Langkah pemerintah untuk memberikan insentif Pajak Pertambahan Nilai Ditanggung Pemerintah (PPN DTP) terhadap sektor properti dinilai hanya akan dinikmati kelompok masyarakat yang lebih mampu secara finansial. Dengan fokus saat ini terpaut pada sektor properti, muncul kekhawatiran bahwa kebijakan tersebut tidak pro rakyat dan malah dapat memperlebar ketimpangan sosial.
Adapun skema pemberian insentif PPN DTP sebesar 100% itu nantinya hanya akan diberikan untuk pembelian rumah dengan harga dibawah Rp 2 miliar. Sedangkan rumah dengan harga mulai Rp 2 miliar hingga Rp 5 miliar maka pembeli tetap harus membayar PPN tanpa ada adanya insentif.
Pakar Kebijakan Publik UPN Veteran Achmad Nur Hidayat mengatakan pemerintah lebih baik memberikan insentif ini kepada para petani yang berada di lapisan bawah, agar para petani mendapatkan dampak signifikan.
“Pembebasan PPN ini seharusnya diarahkan pada sektor yang membutuhkan perhatian lebih mendesak, seperti pertanian. Hal ini dapat mendorong pertumbuhan sektor tersebut, meningkatkan ekonomi para petani, dan mendukung kemandirian pangan nasional,” tutur Achmad dalam pernyataan resmi dikutip Minggu (5/11/2023).
Mulai Juli hingga Desember 2024, insentif PPN dijadwalkan akan dikurangi menjadi 50%. Menurut Achmad, hal ini menjadi aspek lain yang perlu dipertimbangkan kembali, mengingat dampak yang mungkin akan terjadi pada pasar properti dan keseluruhan ekonomi. Sektor properti memang memiliki kontribusi yang signifikan terhadap Produk Domestik Bruto (PDB) dan penerimaan pajak di Indonesia.

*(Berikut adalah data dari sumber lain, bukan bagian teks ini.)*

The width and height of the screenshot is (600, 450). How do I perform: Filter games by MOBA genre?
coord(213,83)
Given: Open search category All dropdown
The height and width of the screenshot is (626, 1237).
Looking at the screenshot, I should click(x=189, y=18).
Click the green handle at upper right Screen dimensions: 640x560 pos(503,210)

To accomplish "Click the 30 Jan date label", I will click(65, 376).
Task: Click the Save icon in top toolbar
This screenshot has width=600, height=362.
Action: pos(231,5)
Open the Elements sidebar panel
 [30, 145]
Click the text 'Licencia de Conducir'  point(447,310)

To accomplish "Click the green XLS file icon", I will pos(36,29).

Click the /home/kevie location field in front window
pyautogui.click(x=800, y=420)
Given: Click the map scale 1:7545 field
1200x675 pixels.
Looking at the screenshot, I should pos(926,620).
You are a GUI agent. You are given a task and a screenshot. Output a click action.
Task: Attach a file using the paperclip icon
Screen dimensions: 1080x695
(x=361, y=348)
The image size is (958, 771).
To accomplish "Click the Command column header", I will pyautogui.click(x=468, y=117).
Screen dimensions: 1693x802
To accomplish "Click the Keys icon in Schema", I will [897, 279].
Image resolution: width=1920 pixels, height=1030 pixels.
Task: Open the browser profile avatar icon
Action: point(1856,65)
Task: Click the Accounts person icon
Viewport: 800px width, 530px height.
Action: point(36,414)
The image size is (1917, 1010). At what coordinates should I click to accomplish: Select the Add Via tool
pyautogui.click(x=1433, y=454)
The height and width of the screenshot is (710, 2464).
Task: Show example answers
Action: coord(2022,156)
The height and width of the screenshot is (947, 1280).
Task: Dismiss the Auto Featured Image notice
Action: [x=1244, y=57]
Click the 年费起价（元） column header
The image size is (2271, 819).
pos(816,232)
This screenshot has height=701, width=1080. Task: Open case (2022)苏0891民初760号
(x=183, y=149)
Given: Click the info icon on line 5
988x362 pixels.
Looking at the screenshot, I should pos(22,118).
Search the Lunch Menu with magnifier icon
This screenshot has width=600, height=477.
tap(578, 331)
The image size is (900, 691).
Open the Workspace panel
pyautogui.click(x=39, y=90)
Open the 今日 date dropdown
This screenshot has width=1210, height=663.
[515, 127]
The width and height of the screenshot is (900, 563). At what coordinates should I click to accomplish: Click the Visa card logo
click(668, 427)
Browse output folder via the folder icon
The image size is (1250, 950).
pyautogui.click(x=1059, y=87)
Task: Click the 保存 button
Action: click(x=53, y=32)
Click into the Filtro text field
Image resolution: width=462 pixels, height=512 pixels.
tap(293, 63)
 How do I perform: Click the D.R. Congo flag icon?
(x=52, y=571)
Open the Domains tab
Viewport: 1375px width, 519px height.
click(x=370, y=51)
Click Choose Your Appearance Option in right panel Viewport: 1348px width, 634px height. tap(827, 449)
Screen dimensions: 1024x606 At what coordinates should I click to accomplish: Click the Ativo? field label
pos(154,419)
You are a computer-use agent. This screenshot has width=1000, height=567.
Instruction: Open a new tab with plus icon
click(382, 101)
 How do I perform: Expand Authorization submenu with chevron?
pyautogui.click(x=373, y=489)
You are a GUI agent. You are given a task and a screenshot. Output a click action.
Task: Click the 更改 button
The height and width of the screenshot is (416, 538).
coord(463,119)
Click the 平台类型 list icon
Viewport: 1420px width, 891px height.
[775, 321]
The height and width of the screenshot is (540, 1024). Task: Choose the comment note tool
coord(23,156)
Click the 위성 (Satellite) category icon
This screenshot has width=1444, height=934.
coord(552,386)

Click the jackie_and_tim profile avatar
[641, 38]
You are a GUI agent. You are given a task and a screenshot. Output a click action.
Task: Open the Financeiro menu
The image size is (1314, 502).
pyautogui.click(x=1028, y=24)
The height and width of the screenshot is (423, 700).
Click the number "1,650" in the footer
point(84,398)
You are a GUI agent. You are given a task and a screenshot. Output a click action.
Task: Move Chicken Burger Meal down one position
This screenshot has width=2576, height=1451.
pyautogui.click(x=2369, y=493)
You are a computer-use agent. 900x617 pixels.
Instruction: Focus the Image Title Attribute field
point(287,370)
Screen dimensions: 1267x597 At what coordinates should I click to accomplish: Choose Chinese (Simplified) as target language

“Namun, sektor-sektor lain juga memiliki potensi yang sama jika di-support secara optimal untuk memberikan kontribusi yang signifikan bagi pertumbuhan ekonomi,” ucap Achmad.
Mengenai pembebasan biaya administrasi sebesar Rp 4 juta untuk pembelian rumah bagi masyarakat berpenghasilan rendah, Achmad mengatakan subsidi tersebut harus disalurkan dengan bijak untuk memastikan bahwa hanya masyarakat kelas bawah yang berhak dan membutuhkan yang dapat menikmati insentif ini, bukan jatuh ke tangan yang sudah berkecukupan.
Dari semua perspektif tersebut, pemerintah harus mempertimbangkan kembali kepada siapa sebenarnya insentif-insentif ekonomi ini seharusnya diberikan. “Kebijakan yang dirancang seharusnya merangkul seluruh elemen masyarakat, dan memberikan dampak yang merata dan berkeadilan sosial, sehingga mampu mewujudkan visi pertumbuhan ekonomi yang inklusif,” pungkas Achmad.
Sebelumnya Kepala Pusat Kebijakan Anggaran Pendapatan dan Belanja Negara Badan Kebijakan Fiskal (BKF) Kemenkeu Wahyu Utomo mengatakan sektor properti menjadi salah satu penopang pertumbuhan ekonomi nasional. Kontribusi kontribusi sektor properti sebesar 14-16% terhadap produk domestik bruto.
Sektor ini, lanjut dia, menghasilkan penyerapan tenaga kerja hingga 13 juta tenaga kerja, sedangkan share ke pajak sekitar 9%, dan share ke pendapatan asli daerah sebesar 31%. “Dampaknya kita ingin menjaga pertumbuhan ekonomi di kuartal IV 2023 dan all yearnya tetap di kisaran 5,1%,” kata Wahyu.